> [Goal of the exercise]: If a line in the entries below includes "account", pick it out and copy it.

□ □ □ □ □

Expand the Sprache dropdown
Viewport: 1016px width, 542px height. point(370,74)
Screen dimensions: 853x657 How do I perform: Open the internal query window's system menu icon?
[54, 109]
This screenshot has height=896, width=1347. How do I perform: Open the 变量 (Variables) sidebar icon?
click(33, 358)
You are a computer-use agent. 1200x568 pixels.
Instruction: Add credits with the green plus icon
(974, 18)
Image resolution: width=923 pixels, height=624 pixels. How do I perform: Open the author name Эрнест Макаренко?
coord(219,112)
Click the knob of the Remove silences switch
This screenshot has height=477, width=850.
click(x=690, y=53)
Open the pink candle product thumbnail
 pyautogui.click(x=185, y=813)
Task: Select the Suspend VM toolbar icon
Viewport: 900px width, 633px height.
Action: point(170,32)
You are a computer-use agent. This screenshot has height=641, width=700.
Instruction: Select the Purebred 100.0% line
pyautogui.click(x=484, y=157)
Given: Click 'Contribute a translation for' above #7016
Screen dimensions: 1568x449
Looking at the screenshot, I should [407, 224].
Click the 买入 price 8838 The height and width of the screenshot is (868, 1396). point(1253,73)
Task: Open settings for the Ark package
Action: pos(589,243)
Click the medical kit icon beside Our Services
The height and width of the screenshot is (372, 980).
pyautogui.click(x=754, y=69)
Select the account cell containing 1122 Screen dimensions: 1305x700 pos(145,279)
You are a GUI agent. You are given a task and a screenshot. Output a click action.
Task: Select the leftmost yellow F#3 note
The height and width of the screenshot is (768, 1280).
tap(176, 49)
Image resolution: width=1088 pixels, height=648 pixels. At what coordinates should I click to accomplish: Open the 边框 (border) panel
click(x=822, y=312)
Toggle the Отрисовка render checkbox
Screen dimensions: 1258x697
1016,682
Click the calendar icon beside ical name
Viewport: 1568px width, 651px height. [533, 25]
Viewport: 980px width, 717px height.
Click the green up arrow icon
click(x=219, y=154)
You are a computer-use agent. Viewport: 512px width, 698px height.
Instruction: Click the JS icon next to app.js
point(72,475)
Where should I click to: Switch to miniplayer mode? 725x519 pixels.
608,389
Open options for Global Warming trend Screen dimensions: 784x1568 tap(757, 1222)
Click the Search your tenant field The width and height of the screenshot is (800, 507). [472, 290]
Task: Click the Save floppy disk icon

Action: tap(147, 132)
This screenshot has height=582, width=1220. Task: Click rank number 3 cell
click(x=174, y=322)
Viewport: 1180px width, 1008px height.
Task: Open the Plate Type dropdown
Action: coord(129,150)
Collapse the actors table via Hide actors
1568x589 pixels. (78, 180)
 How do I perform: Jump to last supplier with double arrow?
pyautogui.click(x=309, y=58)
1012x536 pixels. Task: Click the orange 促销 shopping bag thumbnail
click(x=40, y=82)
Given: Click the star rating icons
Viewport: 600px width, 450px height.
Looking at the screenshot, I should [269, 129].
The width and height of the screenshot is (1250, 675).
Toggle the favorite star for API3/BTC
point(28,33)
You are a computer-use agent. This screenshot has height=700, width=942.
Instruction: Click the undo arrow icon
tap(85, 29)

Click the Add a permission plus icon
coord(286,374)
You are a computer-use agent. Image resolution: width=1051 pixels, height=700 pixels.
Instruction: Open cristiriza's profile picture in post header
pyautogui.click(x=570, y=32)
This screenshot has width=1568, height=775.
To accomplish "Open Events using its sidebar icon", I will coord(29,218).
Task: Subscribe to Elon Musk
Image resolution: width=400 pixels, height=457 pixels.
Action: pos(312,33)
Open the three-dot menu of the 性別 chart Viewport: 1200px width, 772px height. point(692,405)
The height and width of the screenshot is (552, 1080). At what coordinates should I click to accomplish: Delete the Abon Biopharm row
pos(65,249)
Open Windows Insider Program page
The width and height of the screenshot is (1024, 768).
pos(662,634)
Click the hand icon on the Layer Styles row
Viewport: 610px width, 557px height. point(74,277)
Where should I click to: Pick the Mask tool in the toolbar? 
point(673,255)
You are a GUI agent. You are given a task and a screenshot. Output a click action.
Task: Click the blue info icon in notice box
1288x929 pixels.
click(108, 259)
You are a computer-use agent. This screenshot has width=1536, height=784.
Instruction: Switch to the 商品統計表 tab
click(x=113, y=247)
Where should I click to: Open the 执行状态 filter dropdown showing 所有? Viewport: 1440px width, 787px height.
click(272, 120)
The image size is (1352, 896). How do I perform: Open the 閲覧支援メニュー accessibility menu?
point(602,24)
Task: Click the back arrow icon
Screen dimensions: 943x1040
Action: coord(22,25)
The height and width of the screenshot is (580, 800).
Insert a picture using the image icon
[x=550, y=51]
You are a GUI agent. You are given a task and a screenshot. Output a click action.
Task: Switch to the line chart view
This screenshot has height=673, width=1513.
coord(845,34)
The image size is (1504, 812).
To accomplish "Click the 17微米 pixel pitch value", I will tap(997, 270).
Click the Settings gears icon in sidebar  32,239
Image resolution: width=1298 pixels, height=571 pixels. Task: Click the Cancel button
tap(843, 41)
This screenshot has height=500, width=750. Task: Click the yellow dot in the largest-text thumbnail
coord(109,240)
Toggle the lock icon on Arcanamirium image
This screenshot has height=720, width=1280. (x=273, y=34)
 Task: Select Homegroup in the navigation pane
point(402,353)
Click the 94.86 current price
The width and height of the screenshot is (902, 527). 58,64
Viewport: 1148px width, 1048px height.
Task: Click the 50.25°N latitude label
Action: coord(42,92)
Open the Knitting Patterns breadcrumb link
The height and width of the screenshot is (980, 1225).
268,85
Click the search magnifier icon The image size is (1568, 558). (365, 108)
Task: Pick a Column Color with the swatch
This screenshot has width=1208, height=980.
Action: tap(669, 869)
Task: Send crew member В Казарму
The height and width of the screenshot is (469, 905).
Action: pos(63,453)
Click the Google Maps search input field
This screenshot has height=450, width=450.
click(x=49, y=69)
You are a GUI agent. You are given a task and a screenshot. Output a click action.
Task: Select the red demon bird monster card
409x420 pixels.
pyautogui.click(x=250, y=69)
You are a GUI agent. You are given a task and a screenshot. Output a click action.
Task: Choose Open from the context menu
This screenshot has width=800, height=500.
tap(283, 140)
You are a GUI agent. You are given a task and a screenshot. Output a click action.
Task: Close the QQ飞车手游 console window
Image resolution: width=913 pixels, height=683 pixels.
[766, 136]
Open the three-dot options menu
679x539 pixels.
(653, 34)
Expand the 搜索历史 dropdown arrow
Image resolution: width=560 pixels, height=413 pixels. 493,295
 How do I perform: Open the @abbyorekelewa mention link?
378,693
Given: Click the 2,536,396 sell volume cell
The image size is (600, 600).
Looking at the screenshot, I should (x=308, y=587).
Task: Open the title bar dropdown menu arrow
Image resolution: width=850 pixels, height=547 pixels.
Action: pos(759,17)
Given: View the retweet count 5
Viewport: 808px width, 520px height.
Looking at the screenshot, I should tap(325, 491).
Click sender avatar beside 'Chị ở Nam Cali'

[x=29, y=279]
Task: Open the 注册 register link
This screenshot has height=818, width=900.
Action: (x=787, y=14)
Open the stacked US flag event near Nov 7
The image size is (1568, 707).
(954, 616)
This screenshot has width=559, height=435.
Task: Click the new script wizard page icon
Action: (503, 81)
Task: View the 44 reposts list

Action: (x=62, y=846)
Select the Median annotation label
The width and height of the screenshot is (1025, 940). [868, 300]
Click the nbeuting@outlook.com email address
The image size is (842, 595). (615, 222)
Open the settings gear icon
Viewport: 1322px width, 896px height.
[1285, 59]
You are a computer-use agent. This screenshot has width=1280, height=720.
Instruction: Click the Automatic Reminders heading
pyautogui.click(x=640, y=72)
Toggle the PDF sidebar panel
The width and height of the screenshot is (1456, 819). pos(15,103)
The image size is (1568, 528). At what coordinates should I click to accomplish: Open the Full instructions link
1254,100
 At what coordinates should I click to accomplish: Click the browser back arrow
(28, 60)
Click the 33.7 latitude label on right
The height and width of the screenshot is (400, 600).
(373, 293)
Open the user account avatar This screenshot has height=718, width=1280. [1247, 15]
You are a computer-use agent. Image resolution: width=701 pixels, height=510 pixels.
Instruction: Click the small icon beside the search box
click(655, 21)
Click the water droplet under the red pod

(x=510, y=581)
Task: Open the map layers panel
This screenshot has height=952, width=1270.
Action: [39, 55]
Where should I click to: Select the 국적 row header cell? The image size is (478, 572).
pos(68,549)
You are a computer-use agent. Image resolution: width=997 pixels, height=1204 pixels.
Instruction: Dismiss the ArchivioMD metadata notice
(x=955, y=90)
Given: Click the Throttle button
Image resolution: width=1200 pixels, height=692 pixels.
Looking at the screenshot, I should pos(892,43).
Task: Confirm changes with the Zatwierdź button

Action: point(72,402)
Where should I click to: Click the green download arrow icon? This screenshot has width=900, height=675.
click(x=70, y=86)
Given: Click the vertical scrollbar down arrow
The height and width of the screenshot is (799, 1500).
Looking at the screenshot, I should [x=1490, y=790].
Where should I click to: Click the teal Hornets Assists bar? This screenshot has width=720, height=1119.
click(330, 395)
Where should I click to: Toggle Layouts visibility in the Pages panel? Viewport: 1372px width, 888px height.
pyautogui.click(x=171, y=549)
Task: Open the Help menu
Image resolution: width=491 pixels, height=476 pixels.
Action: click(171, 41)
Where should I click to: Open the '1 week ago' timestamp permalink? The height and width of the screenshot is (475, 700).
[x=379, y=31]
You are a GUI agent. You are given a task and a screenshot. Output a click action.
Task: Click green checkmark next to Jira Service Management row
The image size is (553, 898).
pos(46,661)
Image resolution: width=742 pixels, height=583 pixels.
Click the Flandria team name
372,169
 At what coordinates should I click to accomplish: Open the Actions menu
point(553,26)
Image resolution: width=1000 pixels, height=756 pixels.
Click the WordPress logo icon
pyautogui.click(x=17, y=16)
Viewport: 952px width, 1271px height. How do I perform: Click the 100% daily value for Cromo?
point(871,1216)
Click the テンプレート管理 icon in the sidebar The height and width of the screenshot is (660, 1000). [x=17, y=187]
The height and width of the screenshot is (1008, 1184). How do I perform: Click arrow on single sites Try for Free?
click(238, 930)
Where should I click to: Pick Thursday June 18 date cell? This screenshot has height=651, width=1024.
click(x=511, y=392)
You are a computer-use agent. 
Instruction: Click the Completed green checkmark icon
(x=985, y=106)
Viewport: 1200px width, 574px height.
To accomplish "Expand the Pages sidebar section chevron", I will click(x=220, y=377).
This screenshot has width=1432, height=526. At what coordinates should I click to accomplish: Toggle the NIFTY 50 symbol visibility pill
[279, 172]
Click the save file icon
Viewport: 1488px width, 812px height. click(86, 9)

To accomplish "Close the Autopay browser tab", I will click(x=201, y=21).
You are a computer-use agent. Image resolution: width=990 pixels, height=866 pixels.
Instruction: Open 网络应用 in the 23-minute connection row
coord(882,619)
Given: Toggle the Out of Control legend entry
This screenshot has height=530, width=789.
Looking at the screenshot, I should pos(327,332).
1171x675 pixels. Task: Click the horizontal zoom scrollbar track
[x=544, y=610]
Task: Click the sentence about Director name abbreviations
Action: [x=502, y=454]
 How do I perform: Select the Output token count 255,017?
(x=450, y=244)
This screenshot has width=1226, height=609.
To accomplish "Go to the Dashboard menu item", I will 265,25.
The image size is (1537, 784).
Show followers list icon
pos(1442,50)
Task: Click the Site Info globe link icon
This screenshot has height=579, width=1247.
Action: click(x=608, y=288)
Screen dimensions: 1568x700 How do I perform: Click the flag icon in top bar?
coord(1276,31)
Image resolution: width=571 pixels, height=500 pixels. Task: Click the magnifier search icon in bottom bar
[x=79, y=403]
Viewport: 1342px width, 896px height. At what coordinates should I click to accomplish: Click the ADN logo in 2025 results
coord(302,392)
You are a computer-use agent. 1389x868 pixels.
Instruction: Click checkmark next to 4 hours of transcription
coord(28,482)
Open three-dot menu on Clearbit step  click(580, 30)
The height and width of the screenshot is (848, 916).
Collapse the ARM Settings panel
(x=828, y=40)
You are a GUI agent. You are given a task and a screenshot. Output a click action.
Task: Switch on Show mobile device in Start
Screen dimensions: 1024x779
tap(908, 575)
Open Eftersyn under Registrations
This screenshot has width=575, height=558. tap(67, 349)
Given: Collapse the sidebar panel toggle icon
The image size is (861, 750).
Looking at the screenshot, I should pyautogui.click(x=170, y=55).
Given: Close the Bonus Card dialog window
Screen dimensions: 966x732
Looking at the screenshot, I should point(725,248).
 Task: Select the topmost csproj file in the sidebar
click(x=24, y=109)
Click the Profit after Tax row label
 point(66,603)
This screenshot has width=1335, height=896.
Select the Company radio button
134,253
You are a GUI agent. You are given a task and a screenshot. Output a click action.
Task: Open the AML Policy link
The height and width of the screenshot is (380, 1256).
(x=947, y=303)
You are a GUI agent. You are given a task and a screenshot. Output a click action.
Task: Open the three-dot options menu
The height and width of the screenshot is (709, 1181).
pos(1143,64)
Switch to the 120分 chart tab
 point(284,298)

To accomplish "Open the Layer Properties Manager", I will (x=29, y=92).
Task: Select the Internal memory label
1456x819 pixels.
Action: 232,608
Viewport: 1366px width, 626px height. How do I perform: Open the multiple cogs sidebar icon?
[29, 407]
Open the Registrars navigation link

□ □ □ □ □

> [Exercise solution]:
Select the account cell containing 1122 Screen dimensions: 1305x700 pos(145,279)
Open the user account avatar This screenshot has height=718, width=1280. [1247, 15]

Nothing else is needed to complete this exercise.